Dancing On Ice 7 – Week 12

It’s alright, it’s over, you can come out now.

Chico & Jodeyne Higgins Rice-Flanders: So I come into the final hoping that Chico would win, and then…he kind of acts like a spooky-ass sociopath and ruins it all and leave me despondant at yet another Dancing On Ice Final 3. I mean to almost drop poor Jodeyne on her face is bad enough (poor Jodeyne, she has suffered through so much…) but then to start reassuring everyone that it’s alright, you’re fine, and you will recover with the power of POSITIVE MENTAL ATTITUDE rather than…you know, apologise, or at least acknowledge or whatever. Bit off. And then to bust out those “your mum’s friend at Zumba” leggings again so soon afterwards…unforgivable. On the other hand, I’m so glad that he was dancing to the Happy Days theme tune, because truly how hilarious a fuck-up is is at leasy 70% contingent on the soundtrack. And that song is so fundementally sunny that it made the whole mess that was their Showdance 100% funnier. “Sunday, Monday : Happy Days! Tuesday, Wednesday : Happy Days! Thursday, Friday : Happy Days! Saturday! What A Day! Try To Break Jodeyne’s Spine!”. And so it was that Chico finished third, and I regretted second-guessing myself that he could have faced any other outcome. One place better than on X Factor. MOVING ON UP BABY! POSITIVE MENTAL ATTITUDE! ON TO A LEAD IN AMERICAN PSYCHO : THE MUSICAL! ON ICE!

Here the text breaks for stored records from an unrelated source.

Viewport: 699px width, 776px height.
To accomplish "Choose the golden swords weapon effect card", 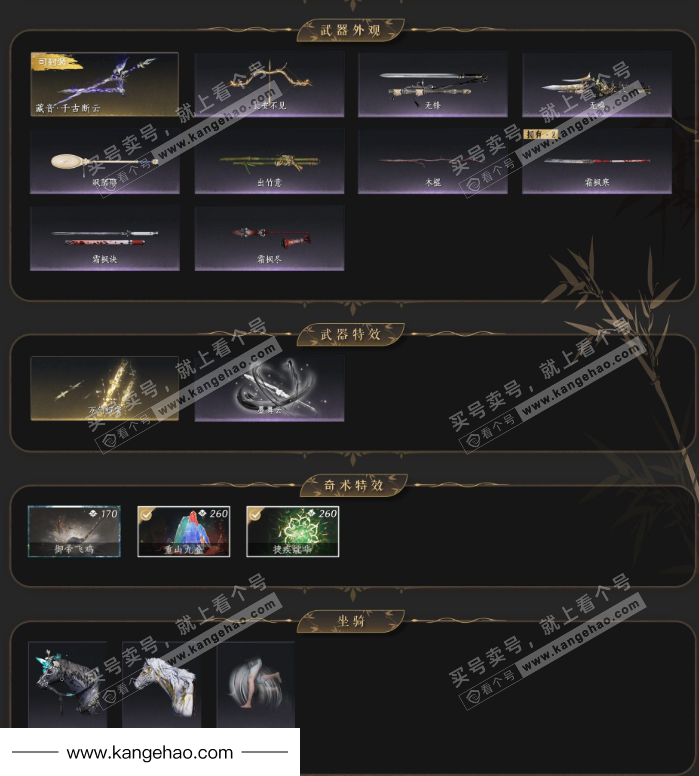I will point(104,388).
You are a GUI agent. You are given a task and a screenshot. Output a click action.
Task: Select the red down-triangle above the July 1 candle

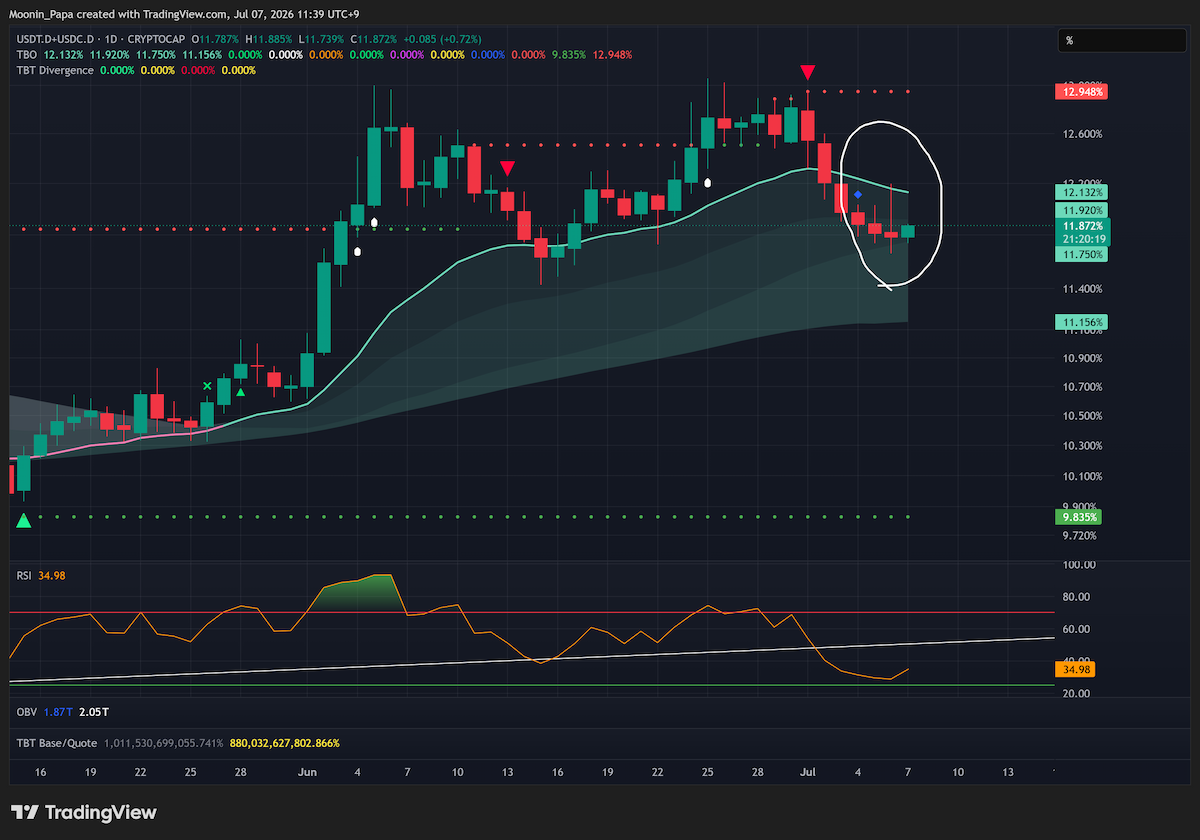[x=807, y=72]
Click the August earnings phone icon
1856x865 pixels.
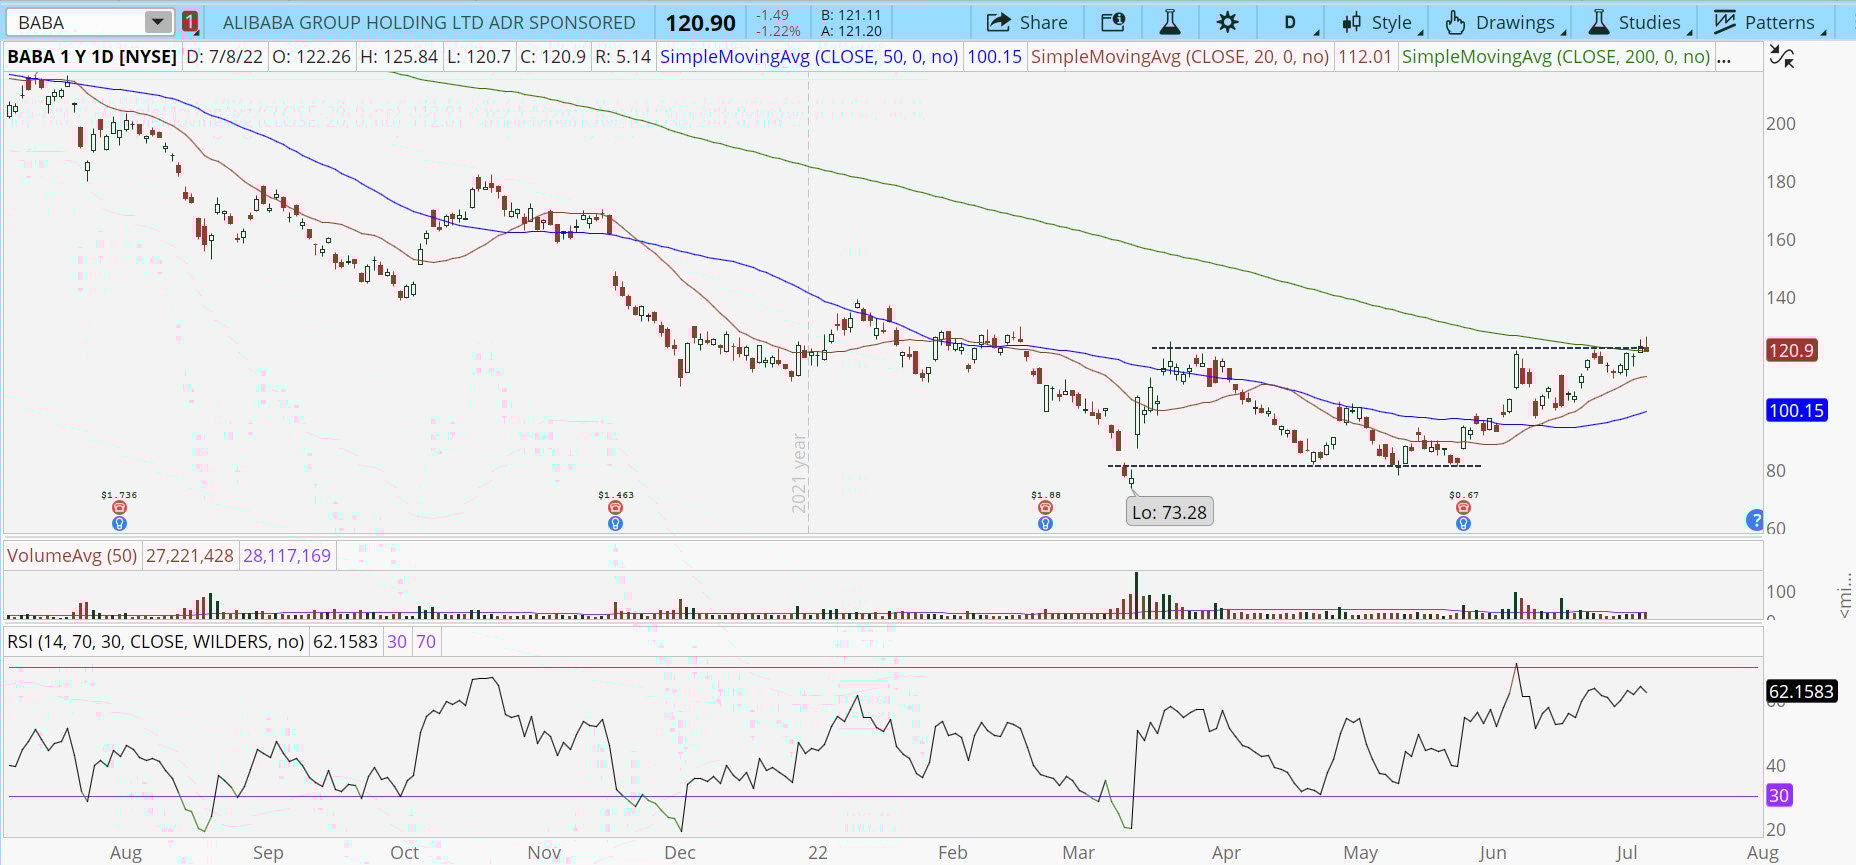119,508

Jorgie Porter & Matt Evers Arse: Nice of Jorgie to protest again the ridiculous removal of the flying routine by the showdances by…just doing one instead. Did she spend any of that routine with her skates on the ice? At all? Kudos to her for demanding that instead of wires she be hauled around by Matt Evers and THE RETURN OF SCHLONGCHAMBON! Who has apparently spent most of the off-season growing a beard. And frankly I’d probably have rather spent my time watching that than Jennifbore week after week. I think there definitely could be a market for Beard-Growing Not On Ice. Other than that, the clear stand-out part of her Showdance was the acting range at the begining wasn’t it? Who would have thought she could play such a ditzy air-head? And Jorgie as well! (LOL) I think she was sensible in choosing “Fallin'” for her reprise, because it was probably her best routine, but let’s face it, that was all pointless filler before the ultimate challenge of…THE BOLERO! Whatever that is. I think maybe it’s a type of pasta? Anyway, whatever it is, I’m sure Jorgie did it very well, after spending 5 minutes gasping and flopping like she just met a Kardashian.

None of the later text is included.